作戦会議の末、ダメもとで今まで竿を出したことの無い温泉街最下流域まで下った辺りで勝負してみようと話しがまとまった。引船を途中川につけながら歩くこと10分弱、ようやく温泉街最下流の橋をくぐり、最後の瀬に辿り着いた。偏光グラス越しに覗く水中では、ヘチ寄りの浅場でたくさんのアユが苔を食んでいる! 昔から見える魚は釣れないと言うが、やっぱり見えるアユも掛からない。

その一方、流芯の深場を探っていた吉良くんがほどなくして竿を曲げている。吊り込まれたアユはかなりの良型である! 吉良くんのアドバイスで私も立ちこみ対岸寄りの深場に囮を泳がせた。なんと、一発で強烈な久々にアユらしい胸をすくよう
なアタリをとらえることができたのだ。寄せて来たのは27㎝を優に越える堂々としたサイズだ。
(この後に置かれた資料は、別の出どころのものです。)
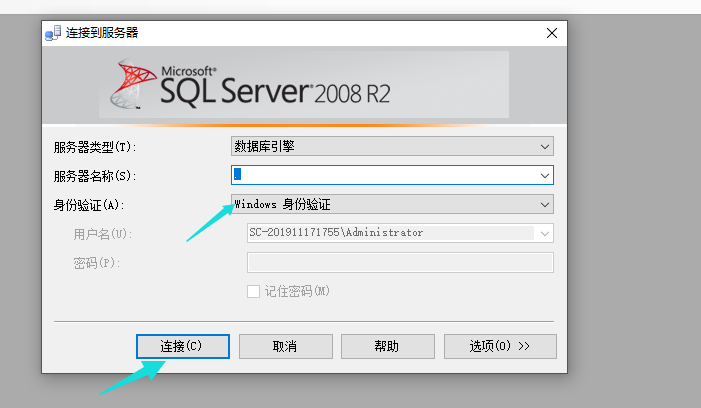Click inside the 服务器名称 text field
Screen dimensions: 701x408
pyautogui.click(x=385, y=175)
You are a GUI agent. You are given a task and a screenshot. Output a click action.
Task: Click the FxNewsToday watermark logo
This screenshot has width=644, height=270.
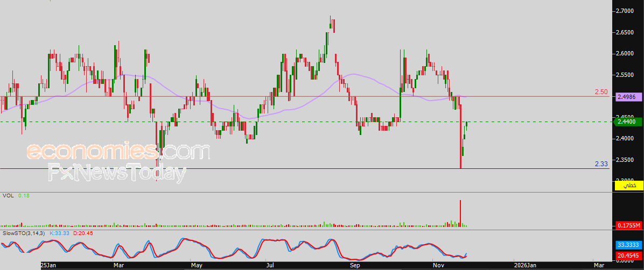point(117,173)
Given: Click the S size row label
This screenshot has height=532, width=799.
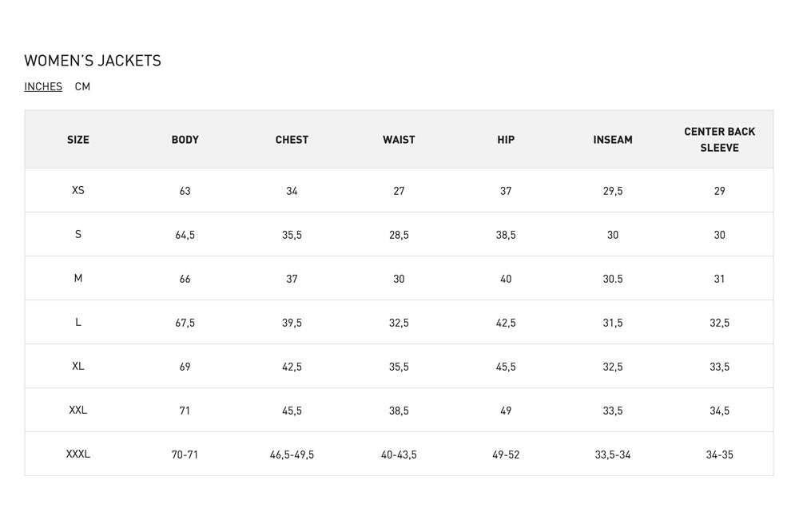Looking at the screenshot, I should [78, 234].
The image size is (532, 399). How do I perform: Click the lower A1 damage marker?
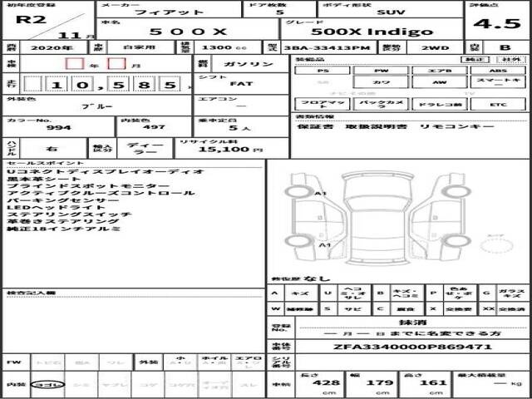326,247
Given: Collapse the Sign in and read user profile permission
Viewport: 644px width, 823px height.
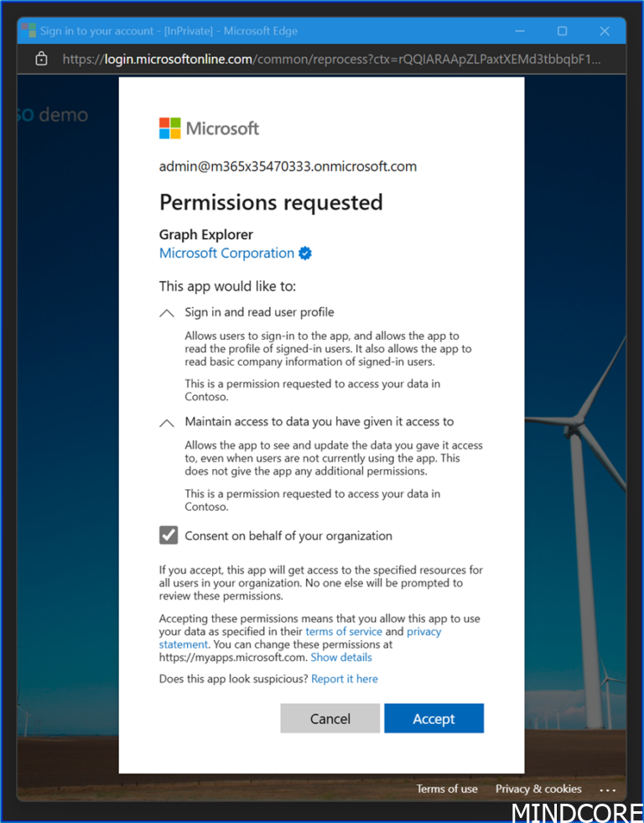Looking at the screenshot, I should click(166, 312).
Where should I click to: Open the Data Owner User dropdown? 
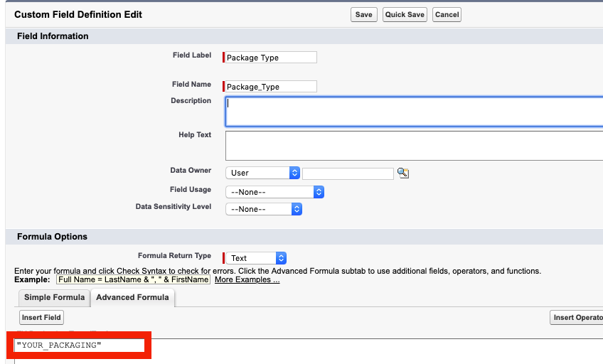[263, 173]
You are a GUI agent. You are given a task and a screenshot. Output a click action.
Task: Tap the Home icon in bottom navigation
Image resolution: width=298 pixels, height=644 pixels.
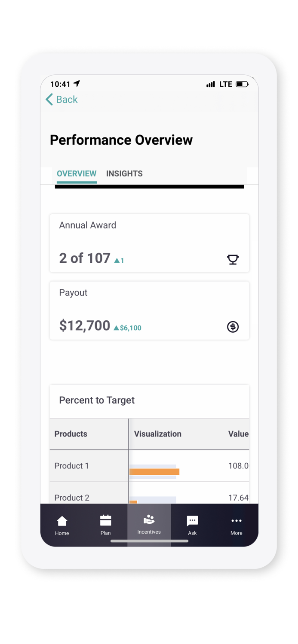point(61,521)
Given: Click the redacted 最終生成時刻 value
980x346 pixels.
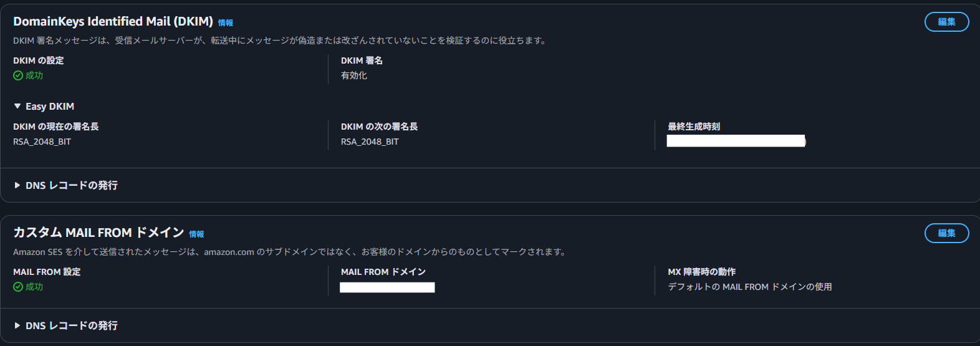Looking at the screenshot, I should 736,141.
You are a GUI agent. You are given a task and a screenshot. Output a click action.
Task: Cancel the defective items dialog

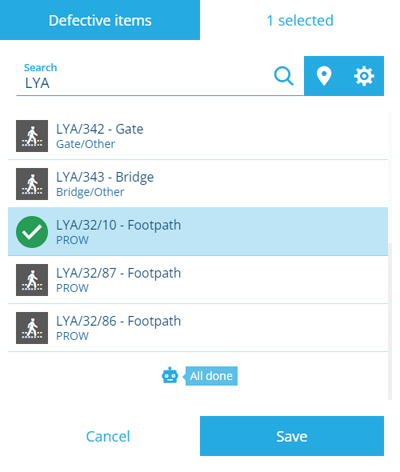(x=108, y=436)
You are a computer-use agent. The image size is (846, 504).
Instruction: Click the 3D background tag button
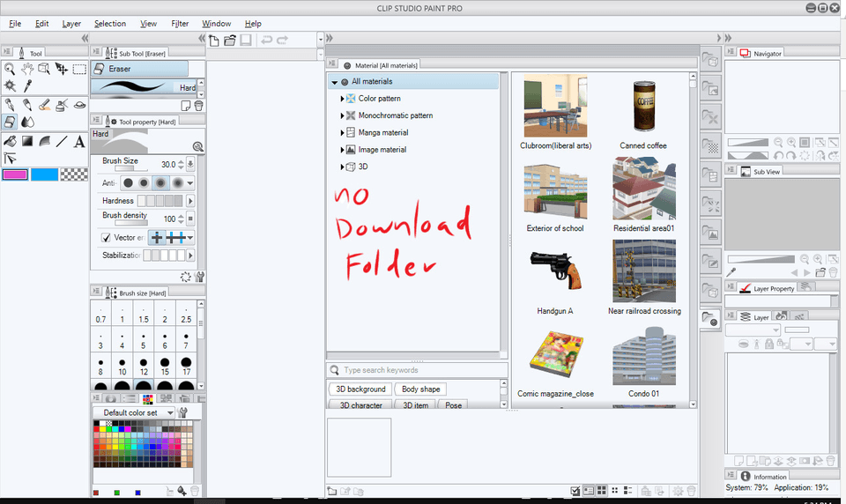(x=360, y=389)
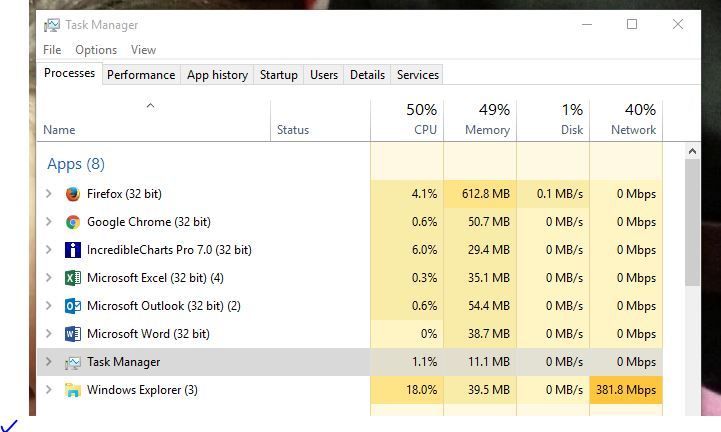Expand the Microsoft Outlook process group

48,305
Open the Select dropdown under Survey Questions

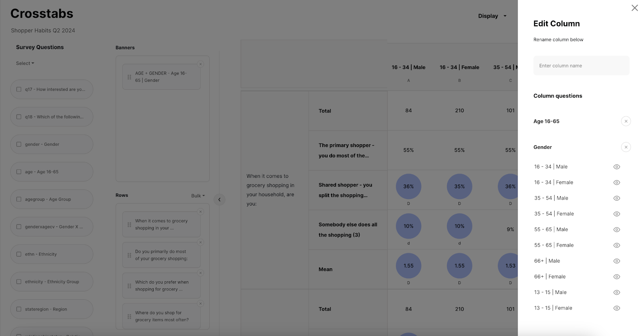tap(25, 63)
少し思案した末、水中糸を0・5に張り替えた。おそらく結果としてはこの判断がよかったのではないだろうか。次の一撃はさらに強烈な圧力で愛竿ブラックバージョンにおそいかかってきた! 長い攻防の末、ようやく寄せて来たのは尺に5㎜足りないサイズであった。それにしてもあまりにも太い! ここで七尾追加したとこで日没を迎え竿をおくことにした。奇しくも吉良くんも29・5㎝が最大で、2 人してあと5 ㎜ に泣いたのだ。

今季も残すところあとわずか、みなさんも是非一度アユ釣り道場天瀬にお越しあれ。